§ EXTRACT PROVIDED
+ + +

I once devoted three weeks of meditation time to an exercise proposed by Ken McLeod in his remarkable book, "Wake Up to Your Life: Discovering the Buddhist Path of Attention." I had recently reviewed the book for the Los Angeles Times, and in the process had learned a lot about Buddhism--and a lot about myself. Ken McLeod's teaching reflects a rigorous Tibetan training, and his book is in itself an eminently practical, no-holds-barred training manual for Western readers. It puts the attentive and conscientious reader--one who is prepared to follow the author along the demanding path of meditation exercises that form the core of the book--through the paces, learning how to dismantle those reactive patterns of the mind that control our lives without our knowing it, and create barriers between us and our happiness. (By the way, my review was an enthusiastic recommendation; those interested might want to check out McLeod's website at Unfettered Mind.)
The particular exercise I'm referring to involved sitting in meditation on the infinite number of ways in which you can die in the course of a typical day. I was reminded of one of my personal favorites (!) by the dreadful ongoing saga of those miners trapped for days now in the cave-in of a coal mine in Utah and again, with a jolt, by news of that massive 8.0 earthquake in Peru last night, coinciding with more bad news from Utah with the death of rescue workers. My visualization was of a slow and terrifyingly claustrophobic death, trapped under tons of rubble after a major earthquake--the kind that is still ominously overdue in Southern California. After three weeks of this charming exercise, believe me, I had learned a lot about my fear of death!

+ + +

§ RAW DATA
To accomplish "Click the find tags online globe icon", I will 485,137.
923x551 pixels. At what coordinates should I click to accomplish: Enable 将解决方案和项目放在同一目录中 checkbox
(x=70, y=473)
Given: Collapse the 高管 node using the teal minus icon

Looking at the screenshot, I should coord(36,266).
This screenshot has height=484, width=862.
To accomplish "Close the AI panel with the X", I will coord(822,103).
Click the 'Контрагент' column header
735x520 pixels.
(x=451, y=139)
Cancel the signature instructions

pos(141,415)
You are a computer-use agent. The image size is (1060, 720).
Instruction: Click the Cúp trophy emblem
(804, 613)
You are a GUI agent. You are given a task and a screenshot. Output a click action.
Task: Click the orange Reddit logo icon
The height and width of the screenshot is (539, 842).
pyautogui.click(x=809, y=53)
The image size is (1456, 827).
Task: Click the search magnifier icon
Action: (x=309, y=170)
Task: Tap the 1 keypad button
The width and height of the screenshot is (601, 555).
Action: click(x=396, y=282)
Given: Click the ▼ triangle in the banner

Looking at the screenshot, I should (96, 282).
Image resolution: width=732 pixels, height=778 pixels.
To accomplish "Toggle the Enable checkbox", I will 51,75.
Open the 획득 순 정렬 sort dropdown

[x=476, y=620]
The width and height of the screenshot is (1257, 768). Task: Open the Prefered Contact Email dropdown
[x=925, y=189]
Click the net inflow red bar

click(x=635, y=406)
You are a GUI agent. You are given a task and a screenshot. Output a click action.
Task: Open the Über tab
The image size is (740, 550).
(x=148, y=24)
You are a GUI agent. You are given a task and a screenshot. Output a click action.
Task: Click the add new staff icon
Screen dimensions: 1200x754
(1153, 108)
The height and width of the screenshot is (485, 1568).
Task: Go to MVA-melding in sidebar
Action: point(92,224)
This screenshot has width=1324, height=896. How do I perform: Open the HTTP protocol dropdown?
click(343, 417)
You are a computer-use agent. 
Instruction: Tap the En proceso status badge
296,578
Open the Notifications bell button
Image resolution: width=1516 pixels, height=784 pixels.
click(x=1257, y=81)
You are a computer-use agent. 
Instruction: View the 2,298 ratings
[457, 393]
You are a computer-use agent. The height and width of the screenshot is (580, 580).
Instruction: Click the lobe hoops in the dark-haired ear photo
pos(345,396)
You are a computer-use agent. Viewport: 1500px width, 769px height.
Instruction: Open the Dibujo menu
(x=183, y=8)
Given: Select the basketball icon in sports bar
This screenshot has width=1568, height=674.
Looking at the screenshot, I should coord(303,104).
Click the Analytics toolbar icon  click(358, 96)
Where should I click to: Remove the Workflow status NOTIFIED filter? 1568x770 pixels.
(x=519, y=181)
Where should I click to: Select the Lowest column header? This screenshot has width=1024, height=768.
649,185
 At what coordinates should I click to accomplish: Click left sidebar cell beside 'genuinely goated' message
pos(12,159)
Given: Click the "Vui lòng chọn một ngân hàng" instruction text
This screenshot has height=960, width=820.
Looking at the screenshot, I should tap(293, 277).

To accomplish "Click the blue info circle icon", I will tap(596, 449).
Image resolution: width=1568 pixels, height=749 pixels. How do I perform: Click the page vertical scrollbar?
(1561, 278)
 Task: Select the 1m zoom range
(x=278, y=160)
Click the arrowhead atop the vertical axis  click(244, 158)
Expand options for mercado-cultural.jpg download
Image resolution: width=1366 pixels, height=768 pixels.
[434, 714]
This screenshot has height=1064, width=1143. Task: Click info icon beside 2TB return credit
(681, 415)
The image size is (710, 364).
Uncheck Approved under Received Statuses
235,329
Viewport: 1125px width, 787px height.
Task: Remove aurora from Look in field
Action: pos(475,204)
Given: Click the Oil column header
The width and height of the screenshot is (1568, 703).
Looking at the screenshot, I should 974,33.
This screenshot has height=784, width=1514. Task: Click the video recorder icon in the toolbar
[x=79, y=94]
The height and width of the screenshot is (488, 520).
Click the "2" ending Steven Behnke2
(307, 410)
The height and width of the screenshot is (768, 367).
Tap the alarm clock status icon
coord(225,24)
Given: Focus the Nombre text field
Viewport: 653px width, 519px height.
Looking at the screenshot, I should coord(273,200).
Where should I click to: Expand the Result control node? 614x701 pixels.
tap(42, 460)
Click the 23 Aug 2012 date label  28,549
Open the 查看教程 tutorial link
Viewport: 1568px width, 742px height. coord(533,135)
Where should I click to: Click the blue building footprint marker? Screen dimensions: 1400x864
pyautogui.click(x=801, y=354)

+ + +

§ COMPLETE THE FOLLOWING
(1) Decide whether each statement agrees with the meditation passage, answering yes or no and quoting the words that settle it: (a) The writer spent three weeks of meditation time on the exercise. (b) The writer's review of the book was critical. (c) The earthquake in Peru had a magnitude of 7.0.
(2) Retype the part of the meditation passage starting at "The particular exercise" and ending at "fear of death!".
The items are separate material and have no connection to the meditation passage.

§ RESPONSES BY TASK
(1)
(a) Yes: "I once devoted three weeks of meditation time to an exercise proposed by Ken McLeod"
(b) No: "my review was an enthusiastic recommendation"
(c) No: "that massive 8.0 earthquake in Peru last night"

(2)
The particular exercise I'm referring to involved sitting in meditation on the infinite number of ways in which you can die in the course of a typical day. I was reminded of one of my personal favorites (!) by the dreadful ongoing saga of those miners trapped for days now in the cave-in of a coal mine in Utah and again, with a jolt, by news of that massive 8.0 earthquake in Peru last night, coinciding with more bad news from Utah with the death of rescue workers. My visualization was of a slow and terrifyingly claustrophobic death, trapped under tons of rubble after a major earthquake--the kind that is still ominously overdue in Southern California. After three weeks of this charming exercise, believe me, I had learned a lot about my fear of death!